Gaia escuchaba la voz de la clienta y las afables contestaciones de Derek. No estaba segura de por qué confiaba en él, pero así era. Para empezar, tenía más información que la familia de Theo Rupp, aunque las noticias fuesen malas. Por lo visto, su madre le había ocultado ciertas cosas, o porque no confiaba en ella o porque quería protegerla, pero Gaia estaba harta de no enterarse de nada.

Oyó un adiós y unas pisadas que se acercaban. Derek volvió a atravesar la cortina. Gaia salió con dificultades de su estrecho escondite.

—Abultas poquito, ¿eh? —dijo él.

Gaia se acercó a la mesa; ya lo había decidido:

—Tiene que ser esta noche, no hay tiempo que perder.

Derek frunció el ceño y la miró de hito en hito; Gaia no se achicó ante la intensa mirada. Pensaba hacerlo con o sin su ayuda, aunque preferiría contar con él. Por fin, Derek accedió. Luego volvió a dedicarse a su pan y, con un cuchillo, hizo una pequeña muesca en la superficie de cada barra amasada.

—A medianoche —le dijo—. Ponte un vestido rojo.

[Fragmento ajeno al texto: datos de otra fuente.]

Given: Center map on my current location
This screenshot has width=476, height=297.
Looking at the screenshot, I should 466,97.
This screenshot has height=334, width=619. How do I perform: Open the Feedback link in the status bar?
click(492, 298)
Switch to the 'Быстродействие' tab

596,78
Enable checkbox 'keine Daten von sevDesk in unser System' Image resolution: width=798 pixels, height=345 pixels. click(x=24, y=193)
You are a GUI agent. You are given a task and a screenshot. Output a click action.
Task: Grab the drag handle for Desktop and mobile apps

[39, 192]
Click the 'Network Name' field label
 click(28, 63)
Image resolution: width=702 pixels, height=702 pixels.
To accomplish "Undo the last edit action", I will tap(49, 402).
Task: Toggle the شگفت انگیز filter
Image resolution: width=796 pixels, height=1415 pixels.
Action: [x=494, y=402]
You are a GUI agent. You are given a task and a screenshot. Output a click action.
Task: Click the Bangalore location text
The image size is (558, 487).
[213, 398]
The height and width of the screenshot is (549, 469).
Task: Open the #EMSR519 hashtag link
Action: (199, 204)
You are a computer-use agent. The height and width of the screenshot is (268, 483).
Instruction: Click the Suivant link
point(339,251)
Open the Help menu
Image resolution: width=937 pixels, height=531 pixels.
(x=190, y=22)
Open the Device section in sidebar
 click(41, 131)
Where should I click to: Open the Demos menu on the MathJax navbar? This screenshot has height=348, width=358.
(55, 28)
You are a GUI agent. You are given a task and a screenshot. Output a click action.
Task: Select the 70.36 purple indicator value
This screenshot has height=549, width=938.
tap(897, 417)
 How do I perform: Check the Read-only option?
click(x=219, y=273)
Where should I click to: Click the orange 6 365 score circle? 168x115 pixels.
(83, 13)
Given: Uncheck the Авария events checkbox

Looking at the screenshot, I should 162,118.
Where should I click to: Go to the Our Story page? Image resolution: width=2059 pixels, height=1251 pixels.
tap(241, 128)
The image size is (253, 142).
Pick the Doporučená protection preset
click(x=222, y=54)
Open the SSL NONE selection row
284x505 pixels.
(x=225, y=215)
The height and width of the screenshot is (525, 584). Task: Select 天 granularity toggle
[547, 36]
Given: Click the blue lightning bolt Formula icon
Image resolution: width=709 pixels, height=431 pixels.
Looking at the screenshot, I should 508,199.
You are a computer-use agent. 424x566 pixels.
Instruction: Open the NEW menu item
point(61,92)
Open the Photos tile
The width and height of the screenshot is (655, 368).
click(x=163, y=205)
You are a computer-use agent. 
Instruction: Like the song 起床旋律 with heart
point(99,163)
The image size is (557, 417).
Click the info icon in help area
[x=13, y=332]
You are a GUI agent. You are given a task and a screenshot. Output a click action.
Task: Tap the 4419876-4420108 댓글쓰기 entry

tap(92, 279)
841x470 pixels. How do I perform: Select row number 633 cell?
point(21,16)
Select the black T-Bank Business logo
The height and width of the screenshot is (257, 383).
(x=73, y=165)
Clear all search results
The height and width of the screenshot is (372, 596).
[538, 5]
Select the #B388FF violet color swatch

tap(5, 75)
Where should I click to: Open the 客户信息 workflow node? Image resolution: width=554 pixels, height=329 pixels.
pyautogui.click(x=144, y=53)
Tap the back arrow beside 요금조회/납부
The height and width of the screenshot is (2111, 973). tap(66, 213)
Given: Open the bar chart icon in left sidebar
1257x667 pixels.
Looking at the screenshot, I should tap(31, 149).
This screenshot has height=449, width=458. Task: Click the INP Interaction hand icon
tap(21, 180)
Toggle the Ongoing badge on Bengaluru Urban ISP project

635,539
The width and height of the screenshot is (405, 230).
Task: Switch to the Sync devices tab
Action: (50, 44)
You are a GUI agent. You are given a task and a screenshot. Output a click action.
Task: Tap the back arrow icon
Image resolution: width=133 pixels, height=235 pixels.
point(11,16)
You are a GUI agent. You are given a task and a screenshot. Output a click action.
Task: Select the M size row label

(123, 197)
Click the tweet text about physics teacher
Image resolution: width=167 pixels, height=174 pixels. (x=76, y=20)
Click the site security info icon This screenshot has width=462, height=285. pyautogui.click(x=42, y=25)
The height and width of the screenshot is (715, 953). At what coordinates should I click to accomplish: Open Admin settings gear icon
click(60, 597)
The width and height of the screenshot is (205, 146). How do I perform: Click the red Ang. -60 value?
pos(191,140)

Gaia soltó un gritito ahogado. Además de caro y llamativo, el rojo era tabú para quienes vivían fuera del muro.

—¿Y un cartel que diga: «Voy al asalto del Enclave»?

Él soltó una risita y levantó apenas la vista del pan.

—No sabes gran cosa tú, ¿verdad? Rojo; y tráete los pases. El agua puedes dejarla en casa de tus padres, ya la recogeré después.

Gaia asintió:

—La dejaré en el porche trasero.

La puerta principal se abrió de nuevo y se oyeron las pisadas de otro cliente. Derek volvió a limpiarse las manos y sacó algo de un estante alto: una barrita de pan integral. Cuando se la lanzó, Gaia la atrapó con ambas manos.

—Te acaba de salir un novio en el Enclave, pequeña —dijo el panadero sonriendo—. Ahora, vete.

Gaia salió por la puerta trasera al calor del sol. Sabía que solo estaba bromeando y que era una forma de decirle que aceptaba el trato, pero la palabra novio le chirrió; y no haberlo tenido jamás no ayudaba precisamente. Nunca había visto a un chico que la atrajera y, por supuesto, nadie podía sentirse atraído por ella. Para acabarlo de arreglar, sufrió una visión repentina del atractivo rostro del sargento Grey, cosa que la irritó aún más. Solo lo había visto un momento y con poca luz, pero su cara ensombrecida se había grabado en su memoria. «Seguro que ha tenido su cuota de novias», pensó. Algunas chicas se sentirían atraídas por su cara bonita, aunque por dentro fuera más frío que la Edad Fría. Bueno, en cualquier caso, no era asunto suyo. Con la barra de pan bajo el brazo, al calor de su costado, casi como el bebé de Sonya hacía unas horas, se apresuró por las calles traseras de Wharfton para llegar a casa; sin embargo, su cabeza le llevaba horas de adelanto, imaginando el camino por esas mismas calles en dirección contraria y preguntándose cómo diablos iba a arreglárselas para encontrar un vestido rojo. Pero, por primera vez en semanas, tenía un propósito, y podía canalizar toda su ansiedad en un plan para infiltrarse en el Enclave.